• [About this task]:
Filter these entries down to the lines that hold the word "bottom", and show each of them.
-*-
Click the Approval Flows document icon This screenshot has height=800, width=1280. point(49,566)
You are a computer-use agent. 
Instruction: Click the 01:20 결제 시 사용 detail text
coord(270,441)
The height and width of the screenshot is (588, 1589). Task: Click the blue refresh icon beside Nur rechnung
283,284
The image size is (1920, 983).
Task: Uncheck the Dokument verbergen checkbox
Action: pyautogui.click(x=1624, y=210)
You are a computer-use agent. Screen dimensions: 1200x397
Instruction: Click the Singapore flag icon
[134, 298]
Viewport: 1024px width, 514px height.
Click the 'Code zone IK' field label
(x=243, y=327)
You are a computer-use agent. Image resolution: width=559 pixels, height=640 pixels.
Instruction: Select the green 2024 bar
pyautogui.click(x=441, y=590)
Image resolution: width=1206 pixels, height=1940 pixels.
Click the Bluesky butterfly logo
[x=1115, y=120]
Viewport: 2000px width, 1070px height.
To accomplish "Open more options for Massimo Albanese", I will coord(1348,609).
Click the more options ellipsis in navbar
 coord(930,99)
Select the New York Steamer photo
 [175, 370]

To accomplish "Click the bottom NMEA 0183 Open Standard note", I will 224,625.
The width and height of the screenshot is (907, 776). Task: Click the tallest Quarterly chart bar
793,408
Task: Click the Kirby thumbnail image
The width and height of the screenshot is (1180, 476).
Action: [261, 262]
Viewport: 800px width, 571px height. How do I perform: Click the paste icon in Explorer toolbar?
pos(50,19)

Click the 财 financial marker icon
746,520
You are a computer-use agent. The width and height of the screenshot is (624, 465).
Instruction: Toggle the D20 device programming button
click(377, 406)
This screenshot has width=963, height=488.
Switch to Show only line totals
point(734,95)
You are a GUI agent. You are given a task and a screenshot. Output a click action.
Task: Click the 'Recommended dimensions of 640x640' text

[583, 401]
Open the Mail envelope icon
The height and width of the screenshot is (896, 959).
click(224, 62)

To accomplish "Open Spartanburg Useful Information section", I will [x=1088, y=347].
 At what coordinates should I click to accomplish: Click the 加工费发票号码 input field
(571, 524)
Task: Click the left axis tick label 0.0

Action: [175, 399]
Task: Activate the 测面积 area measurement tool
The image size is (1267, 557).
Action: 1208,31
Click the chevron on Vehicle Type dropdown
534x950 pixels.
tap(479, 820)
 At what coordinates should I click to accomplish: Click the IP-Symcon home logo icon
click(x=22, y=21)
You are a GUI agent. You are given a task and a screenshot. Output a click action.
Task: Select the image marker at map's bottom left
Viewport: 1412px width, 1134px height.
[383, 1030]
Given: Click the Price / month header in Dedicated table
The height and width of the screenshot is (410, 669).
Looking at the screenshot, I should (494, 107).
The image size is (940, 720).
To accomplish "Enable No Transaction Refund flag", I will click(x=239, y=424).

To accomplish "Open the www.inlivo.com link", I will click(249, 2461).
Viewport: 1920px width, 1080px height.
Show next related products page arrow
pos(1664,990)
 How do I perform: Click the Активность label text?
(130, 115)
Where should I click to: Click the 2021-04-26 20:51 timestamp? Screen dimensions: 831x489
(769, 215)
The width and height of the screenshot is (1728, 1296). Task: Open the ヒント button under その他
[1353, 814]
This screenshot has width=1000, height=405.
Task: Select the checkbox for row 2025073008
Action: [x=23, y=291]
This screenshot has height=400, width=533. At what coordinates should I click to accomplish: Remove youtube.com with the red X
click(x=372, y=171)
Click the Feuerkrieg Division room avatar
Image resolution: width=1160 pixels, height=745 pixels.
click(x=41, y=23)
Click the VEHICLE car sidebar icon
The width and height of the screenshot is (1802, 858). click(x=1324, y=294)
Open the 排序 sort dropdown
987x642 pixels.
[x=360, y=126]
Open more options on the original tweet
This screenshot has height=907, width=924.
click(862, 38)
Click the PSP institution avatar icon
-*-
• [Response area]:
To accomplish "Click the bottom NMEA 0183 Open Standard note", I will 224,625.
Task: Select the image marker at map's bottom left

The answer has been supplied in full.